Latest update January 30th, 2025 6:10 AM
Aug 09, 2009 Letters
Dear Editor,
Evil forces constantly harangue anything that is good; all the good that comes out of the PPP/C Administration is spun as something bad; this is evil spin when good is presented as evil; anything evil sees everything as evil. But the PPP/C Government’s good has always outmatched the reach of this evil. Evil forces have been hard at work from this Government’s initiation in1992.
Today, dressed in the guise of respectability, these same forces present themselves as the people’s representatives; twisting truth, not articulating the norms of objectivity and fundamental fairness.
These really are attacks on the people; onslaughts that sacrifice other citizens’ rights and the public good to the pursuit of narrow political self-interests; a factionalism detrimental to democratic survival.
Vilifications include: Guyana is not free; Guyana is no democracy; Guyana has little economic development; Guyana marginalises Africans; etc.
Today, I want to address the first two and determine whether this spin can backslide Guyana’s democracy to autocracy. Any exposition on freedom and democracy requires unearthing the PNC’s legacy of repression.
Transition to democracy came in 1992 after 24 years of authoritarianism; when no institution made the government accountable to its people; an age of coercion where PNC rulers saw no limits to their authority and regulated all social life.
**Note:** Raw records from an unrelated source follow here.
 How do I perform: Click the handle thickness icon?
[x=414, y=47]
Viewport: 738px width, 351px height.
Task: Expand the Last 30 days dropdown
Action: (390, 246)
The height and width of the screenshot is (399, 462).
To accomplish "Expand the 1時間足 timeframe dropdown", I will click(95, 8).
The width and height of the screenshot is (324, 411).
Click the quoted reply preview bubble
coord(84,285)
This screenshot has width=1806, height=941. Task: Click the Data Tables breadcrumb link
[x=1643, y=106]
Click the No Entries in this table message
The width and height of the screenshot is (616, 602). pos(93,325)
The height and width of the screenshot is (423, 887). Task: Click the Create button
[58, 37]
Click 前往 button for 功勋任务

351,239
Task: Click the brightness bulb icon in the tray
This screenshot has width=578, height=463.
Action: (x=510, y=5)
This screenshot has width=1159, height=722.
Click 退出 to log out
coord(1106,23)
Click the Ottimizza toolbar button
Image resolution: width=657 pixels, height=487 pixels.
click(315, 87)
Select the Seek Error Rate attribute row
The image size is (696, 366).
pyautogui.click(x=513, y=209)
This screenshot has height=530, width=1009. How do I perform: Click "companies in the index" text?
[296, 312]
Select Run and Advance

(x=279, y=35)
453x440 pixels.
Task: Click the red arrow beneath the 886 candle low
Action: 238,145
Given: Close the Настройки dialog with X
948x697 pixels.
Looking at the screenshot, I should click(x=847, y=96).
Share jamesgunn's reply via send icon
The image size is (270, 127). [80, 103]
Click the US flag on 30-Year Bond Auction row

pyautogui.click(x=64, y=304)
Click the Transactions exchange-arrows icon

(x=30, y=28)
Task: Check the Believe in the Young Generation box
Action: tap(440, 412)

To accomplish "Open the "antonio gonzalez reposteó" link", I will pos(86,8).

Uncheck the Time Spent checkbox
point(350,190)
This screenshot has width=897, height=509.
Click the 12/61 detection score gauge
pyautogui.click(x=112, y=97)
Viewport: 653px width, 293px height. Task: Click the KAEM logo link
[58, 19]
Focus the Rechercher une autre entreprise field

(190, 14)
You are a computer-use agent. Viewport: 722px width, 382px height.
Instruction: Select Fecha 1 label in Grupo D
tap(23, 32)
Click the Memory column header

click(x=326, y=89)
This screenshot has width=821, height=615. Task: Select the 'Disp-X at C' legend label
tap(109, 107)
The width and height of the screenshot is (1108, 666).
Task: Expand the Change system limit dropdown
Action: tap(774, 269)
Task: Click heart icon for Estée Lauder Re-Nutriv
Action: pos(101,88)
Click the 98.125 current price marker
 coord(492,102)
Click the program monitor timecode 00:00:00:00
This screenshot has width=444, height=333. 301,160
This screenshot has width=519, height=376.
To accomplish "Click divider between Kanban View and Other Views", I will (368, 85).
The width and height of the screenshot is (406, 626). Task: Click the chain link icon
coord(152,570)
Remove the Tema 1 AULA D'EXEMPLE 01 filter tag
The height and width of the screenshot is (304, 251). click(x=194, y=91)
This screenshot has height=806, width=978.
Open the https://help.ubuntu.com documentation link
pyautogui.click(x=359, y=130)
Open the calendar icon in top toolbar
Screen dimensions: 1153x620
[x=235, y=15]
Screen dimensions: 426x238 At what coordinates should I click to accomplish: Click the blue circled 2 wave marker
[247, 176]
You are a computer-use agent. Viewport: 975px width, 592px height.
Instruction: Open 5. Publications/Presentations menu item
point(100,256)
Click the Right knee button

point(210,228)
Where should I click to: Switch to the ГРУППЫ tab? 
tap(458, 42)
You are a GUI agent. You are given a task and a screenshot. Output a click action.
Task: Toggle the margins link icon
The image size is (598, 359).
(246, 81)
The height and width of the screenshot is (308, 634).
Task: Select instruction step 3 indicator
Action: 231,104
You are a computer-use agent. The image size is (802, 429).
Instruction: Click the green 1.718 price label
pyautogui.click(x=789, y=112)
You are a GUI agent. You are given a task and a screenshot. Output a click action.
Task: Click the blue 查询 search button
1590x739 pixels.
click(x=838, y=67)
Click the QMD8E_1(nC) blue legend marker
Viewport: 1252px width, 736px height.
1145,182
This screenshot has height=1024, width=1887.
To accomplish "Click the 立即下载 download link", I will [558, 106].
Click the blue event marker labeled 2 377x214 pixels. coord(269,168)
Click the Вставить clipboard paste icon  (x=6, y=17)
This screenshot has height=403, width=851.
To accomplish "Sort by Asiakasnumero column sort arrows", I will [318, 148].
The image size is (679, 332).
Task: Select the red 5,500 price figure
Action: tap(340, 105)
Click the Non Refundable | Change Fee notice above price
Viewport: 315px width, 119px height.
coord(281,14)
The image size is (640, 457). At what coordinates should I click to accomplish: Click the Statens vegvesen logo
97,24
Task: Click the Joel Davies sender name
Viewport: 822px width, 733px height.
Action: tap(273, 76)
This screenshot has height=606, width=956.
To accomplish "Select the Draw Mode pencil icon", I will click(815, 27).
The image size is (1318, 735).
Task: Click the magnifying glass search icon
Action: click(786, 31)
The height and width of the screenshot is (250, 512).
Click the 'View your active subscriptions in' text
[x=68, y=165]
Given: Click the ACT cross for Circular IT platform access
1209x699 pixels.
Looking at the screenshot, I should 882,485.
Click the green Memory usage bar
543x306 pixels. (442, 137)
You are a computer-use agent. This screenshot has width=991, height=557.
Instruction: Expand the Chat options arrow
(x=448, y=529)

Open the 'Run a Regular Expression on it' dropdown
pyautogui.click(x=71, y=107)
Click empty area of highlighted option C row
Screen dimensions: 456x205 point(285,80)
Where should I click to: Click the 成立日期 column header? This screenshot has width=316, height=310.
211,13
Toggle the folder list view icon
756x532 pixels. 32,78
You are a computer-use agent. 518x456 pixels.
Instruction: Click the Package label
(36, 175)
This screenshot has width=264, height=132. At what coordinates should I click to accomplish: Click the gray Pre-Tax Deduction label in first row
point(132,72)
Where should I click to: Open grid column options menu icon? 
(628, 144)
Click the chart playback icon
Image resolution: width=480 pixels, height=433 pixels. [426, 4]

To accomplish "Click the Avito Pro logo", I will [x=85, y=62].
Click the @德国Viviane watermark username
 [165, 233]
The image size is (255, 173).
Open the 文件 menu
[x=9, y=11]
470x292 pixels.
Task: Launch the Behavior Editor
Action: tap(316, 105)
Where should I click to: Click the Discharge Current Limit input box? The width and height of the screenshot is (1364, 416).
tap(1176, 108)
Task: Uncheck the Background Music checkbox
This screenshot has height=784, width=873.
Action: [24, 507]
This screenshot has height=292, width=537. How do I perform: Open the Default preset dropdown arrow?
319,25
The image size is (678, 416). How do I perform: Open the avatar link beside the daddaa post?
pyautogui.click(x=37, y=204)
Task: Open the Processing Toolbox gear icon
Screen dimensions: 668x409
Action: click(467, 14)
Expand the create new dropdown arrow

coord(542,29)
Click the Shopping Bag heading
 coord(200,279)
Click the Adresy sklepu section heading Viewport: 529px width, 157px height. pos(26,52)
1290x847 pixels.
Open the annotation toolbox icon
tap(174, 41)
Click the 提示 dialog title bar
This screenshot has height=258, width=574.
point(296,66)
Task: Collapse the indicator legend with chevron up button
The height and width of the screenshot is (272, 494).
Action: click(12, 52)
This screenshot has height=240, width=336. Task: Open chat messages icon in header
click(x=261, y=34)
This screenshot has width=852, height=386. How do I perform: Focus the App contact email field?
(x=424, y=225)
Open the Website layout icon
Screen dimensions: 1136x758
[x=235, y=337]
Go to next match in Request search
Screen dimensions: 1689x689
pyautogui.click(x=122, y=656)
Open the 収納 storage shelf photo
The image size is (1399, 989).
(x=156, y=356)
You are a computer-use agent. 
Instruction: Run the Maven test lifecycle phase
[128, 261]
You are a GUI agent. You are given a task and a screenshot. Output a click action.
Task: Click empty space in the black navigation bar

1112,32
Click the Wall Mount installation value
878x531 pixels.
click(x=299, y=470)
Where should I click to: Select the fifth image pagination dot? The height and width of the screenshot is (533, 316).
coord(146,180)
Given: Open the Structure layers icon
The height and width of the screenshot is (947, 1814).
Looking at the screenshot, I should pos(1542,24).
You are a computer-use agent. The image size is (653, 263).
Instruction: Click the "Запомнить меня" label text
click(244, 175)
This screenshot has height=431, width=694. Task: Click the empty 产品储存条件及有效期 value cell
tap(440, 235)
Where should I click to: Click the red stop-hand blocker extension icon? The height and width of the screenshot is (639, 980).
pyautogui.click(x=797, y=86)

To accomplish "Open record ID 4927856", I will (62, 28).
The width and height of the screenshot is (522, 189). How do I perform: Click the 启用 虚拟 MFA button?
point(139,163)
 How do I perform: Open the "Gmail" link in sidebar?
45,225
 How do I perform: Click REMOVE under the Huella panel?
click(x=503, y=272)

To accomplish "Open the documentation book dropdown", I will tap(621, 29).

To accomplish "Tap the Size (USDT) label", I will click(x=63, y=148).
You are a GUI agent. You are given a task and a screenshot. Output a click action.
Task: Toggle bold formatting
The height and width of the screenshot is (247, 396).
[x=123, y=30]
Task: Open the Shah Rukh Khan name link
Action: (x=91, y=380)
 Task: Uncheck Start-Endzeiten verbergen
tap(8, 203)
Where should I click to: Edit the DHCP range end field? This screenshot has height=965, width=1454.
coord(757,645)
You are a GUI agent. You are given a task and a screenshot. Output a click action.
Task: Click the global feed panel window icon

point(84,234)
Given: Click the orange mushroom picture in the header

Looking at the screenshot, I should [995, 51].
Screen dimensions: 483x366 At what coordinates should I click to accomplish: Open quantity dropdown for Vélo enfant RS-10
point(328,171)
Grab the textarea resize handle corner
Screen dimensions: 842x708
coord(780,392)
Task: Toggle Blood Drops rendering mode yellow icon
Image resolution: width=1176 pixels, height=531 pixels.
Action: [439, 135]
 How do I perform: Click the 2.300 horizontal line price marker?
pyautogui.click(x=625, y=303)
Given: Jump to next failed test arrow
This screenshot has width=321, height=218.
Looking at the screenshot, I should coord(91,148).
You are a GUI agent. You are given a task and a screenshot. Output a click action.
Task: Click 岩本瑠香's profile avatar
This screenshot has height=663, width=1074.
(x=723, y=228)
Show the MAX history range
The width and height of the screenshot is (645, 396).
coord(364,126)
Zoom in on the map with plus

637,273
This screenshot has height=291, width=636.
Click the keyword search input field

Distinguished Professsor Clive Thomas in an interview in 2000 (interview by Dianne Feeley and David Finkel) described the PNC regime thus: “The truth however, is that this regime had been installed in power through a colonial maneuver with the electoral system before Independence in 1966, and maintained itself in power for nearly three decades through the systematic rigging of national elections and the employment of force and intimidation against all opposition to it.”
During these 24 years, the National Security Act suspended the right to Habeas Corpus; and enabled the PNC regime to restrict and detain Guyanese without trial for an indefinite period.
Part II of the National Security Act was reenacted in 1977 to indefinitely detain Guyanese without bail and trial. Some of today’s broadcasters would not have survived the wrath of the Security law in those years!
The fact of the matter is that today, with no broadcasting law and little self-monitoring, media distortions are having a field day! This is a paradox of freedom! Grand media distortions can happen amid the presence of fundamental human rights.
The PPP/C Government reinstated human rights in this country; it has a historic track record since 1953 of promoting equality before the law for all persons; and making discrimination against all people unlawful through the Prevention of Discrimination Act 1997; and this Administration endorsed the Optional Protocol on the UN Covenant on Civil and Political Rights; the previous PNC regime was not a signatory.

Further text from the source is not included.